Security Overload at Office Buildings?

Chicago real estate executive Paul Beitler contends many of the security measures implemented in high-rise office buildings nationwide in the wake of the Sept. 11 terrorist attacks on the World Trade Center are ineffective, costly and onerous. The proliferation of equipment such as metal detectors and turnstiles in building lobbies, Beitler adds, is a knee-jerk reaction that disrupts commerce by restricting the mobility of tenants and visitors.

“None of the security measures that's been introduced on the part of building owners would have prevented 9-11,” says the outspoken Beitler, president of the The Beitler Co., whose firm specializes in tenant representation and is the asset manager for more than 1.5 million sq. ft. of downtown Chicago office buildings owned by Credit Suisse First Boston. “You don't see these kinds of security measures at department stores, hotels and convention centers, so why office buildings?”
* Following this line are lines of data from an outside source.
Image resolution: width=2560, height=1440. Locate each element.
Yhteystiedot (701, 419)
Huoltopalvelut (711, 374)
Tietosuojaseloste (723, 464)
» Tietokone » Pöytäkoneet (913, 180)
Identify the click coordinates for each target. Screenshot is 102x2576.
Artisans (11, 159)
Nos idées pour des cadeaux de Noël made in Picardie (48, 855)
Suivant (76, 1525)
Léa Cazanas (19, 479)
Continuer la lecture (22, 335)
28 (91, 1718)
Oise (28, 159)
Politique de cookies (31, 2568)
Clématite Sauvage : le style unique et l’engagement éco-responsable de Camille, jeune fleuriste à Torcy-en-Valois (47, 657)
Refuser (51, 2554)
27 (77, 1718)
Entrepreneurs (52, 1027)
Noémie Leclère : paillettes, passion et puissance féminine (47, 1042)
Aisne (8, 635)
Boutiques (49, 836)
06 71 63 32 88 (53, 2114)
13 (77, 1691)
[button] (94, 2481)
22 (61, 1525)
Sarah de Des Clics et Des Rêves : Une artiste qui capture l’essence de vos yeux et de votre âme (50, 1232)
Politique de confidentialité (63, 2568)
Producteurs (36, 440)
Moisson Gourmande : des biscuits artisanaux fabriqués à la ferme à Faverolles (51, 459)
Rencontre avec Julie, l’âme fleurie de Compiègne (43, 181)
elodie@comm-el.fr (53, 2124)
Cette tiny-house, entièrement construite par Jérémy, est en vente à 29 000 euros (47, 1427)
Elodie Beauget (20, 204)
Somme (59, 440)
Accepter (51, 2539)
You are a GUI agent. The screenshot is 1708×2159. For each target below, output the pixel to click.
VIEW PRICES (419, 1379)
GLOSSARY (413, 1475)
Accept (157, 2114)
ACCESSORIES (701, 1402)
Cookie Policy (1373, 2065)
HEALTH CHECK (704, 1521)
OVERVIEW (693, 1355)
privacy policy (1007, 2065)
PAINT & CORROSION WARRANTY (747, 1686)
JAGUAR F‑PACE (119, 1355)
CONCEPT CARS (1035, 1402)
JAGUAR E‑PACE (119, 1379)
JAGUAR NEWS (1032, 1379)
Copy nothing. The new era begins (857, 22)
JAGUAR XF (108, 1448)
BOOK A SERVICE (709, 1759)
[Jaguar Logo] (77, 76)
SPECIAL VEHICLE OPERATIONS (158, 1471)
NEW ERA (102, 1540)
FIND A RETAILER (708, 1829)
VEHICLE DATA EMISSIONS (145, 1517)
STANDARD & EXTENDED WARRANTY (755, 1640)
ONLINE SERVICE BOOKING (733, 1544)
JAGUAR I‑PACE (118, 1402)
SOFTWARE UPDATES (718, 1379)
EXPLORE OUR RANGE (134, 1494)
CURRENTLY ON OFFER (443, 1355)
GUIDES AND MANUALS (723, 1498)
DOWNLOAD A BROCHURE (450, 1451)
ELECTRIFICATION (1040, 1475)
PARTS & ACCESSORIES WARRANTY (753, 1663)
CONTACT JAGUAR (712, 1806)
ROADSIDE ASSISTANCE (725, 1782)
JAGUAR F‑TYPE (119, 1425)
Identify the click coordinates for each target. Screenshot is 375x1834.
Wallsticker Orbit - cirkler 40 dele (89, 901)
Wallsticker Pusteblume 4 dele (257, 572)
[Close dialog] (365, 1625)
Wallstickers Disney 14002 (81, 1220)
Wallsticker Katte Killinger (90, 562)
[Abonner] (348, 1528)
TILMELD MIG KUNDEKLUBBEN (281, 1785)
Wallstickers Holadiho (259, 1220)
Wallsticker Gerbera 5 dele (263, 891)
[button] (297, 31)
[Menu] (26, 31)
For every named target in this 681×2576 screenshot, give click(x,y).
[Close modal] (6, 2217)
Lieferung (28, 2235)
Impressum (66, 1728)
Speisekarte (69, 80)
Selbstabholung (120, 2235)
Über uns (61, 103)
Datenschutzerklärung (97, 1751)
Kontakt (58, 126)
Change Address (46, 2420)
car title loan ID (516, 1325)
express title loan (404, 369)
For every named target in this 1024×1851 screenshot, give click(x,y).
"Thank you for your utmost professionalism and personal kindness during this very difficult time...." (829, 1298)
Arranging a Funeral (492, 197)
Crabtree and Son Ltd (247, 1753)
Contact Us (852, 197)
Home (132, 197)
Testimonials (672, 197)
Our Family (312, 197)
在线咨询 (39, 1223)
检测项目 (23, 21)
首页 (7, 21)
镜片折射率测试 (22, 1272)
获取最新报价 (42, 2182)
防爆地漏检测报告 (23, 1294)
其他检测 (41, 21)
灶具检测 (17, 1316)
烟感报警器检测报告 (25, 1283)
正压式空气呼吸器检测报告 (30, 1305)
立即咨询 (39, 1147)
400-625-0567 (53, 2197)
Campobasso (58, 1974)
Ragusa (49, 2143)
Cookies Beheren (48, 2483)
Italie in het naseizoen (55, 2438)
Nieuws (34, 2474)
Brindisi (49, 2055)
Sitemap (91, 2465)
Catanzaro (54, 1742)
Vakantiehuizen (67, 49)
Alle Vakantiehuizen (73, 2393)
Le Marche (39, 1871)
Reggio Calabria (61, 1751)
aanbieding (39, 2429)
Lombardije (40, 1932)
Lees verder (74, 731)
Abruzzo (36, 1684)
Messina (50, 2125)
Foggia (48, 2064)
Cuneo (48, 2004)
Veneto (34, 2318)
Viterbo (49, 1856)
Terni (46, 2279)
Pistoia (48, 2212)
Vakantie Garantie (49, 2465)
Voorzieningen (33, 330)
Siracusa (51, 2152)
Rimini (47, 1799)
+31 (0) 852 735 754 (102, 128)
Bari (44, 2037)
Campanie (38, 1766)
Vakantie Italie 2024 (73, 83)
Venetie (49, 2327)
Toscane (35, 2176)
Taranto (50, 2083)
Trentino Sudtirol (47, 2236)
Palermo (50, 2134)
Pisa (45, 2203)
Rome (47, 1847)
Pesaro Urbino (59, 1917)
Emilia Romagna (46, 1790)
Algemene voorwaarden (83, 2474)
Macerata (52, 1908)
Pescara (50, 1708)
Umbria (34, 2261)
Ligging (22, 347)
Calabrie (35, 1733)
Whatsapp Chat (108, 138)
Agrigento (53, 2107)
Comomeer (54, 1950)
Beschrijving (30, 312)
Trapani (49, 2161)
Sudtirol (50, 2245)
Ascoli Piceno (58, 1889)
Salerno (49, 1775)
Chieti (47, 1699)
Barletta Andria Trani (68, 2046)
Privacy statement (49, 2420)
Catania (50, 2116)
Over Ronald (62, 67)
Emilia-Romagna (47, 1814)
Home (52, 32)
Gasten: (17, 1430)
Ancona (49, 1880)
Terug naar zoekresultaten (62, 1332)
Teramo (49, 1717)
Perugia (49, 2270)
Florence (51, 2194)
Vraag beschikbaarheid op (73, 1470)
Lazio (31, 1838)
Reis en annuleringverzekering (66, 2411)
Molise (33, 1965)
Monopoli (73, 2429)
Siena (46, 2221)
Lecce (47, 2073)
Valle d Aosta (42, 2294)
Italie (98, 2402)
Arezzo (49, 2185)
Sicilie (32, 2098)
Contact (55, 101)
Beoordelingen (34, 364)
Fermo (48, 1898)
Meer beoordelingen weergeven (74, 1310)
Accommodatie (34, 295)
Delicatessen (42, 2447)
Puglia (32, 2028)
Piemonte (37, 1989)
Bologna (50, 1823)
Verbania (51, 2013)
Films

In most instances, tenants aren't even requesting that additional safety measures such as bag screening be implemented, says Beitler. “Everybody just assumes that because the World Trade Center towers were attacked, all office buildings are now the target of terrorism. We haven't had an office building in this country that's been blown up by somebody walking through the revolving doors with a bomb,” says Beitler.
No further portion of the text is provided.